▶ Task statement
The answer must be every line of the records below that contains the word "agent", copied out.

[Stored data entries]
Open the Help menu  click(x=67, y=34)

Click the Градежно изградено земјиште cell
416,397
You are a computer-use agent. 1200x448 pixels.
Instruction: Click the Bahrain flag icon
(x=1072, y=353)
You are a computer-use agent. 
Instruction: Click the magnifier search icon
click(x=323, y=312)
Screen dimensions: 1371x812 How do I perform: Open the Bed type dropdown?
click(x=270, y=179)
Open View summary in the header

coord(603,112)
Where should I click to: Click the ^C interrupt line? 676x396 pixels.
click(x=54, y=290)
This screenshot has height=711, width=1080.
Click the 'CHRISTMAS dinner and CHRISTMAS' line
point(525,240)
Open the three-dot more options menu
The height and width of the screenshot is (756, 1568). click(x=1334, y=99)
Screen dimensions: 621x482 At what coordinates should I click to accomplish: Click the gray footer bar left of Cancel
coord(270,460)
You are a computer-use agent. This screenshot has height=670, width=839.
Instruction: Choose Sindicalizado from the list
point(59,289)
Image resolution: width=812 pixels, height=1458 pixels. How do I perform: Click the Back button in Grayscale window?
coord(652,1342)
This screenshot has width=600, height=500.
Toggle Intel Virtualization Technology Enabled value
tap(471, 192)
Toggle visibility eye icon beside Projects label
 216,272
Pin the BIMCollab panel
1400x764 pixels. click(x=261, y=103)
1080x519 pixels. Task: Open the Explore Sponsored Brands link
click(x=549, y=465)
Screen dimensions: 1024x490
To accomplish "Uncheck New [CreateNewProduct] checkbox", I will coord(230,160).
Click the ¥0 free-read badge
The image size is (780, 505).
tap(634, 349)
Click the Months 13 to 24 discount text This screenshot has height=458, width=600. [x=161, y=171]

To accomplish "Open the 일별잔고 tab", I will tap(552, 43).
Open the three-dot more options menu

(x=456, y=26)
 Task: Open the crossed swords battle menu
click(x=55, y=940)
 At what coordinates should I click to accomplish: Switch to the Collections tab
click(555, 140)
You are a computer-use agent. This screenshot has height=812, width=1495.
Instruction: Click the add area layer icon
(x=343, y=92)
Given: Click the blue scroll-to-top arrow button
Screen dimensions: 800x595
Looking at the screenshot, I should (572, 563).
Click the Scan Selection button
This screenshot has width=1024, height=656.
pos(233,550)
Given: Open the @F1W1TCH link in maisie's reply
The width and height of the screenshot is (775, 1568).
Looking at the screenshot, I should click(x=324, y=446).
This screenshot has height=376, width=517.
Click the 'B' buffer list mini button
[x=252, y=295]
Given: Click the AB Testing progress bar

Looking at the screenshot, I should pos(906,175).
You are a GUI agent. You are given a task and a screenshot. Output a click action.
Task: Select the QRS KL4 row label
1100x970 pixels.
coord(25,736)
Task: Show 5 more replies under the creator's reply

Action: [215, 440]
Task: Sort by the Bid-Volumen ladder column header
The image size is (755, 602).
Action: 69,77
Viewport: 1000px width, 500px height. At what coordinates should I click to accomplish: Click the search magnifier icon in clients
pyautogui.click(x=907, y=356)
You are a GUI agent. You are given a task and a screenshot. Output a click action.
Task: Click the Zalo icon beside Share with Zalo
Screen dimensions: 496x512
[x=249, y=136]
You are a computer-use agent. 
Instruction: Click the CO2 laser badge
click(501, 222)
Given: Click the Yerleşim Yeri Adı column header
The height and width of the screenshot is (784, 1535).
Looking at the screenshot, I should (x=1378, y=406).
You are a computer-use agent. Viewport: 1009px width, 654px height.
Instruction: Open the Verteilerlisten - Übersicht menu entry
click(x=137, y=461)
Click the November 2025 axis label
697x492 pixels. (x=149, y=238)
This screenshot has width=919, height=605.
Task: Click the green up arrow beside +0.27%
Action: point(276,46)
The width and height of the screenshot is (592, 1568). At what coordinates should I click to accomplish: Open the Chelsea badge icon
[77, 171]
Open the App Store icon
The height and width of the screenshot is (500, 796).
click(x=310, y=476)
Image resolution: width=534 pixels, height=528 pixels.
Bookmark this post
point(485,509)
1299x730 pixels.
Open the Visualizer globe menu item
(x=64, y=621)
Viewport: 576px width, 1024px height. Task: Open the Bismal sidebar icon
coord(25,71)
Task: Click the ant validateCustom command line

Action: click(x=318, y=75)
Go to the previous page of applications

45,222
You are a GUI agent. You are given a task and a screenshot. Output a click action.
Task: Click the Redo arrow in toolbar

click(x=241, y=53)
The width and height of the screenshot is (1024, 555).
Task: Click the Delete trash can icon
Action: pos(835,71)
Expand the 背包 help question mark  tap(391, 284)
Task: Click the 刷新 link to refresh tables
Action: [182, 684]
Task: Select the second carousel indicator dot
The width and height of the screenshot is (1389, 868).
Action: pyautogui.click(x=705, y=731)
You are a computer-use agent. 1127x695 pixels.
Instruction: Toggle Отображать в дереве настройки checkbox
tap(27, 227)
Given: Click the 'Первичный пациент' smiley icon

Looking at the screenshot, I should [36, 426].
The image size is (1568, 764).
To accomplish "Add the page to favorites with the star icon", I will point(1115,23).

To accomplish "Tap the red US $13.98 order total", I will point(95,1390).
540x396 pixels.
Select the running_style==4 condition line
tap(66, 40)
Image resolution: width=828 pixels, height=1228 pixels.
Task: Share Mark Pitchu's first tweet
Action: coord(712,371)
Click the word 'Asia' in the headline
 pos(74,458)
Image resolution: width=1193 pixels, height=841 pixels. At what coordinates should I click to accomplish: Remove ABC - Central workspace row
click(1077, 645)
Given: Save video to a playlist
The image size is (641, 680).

▶ Response box
You are a computer-use agent. 1200x448 pixels.
You are a computer-use agent. 
You are a computer-use agent. This screenshot has height=670, width=839.
You are a computer-use agent. This screenshot has height=812, width=1495.
You are a GUI agent. You are given a task and a screenshot. Output a click action.
You are a GUI agent. You are given a task and a screenshot. Output a click action.
You are a computer-use agent. 
You are a computer-use agent. Viewport: 1009px width, 654px height.
You are a GUI agent. You are given a task and a screenshot. Output a click action.
You are a computer-use agent. 1127x695 pixels.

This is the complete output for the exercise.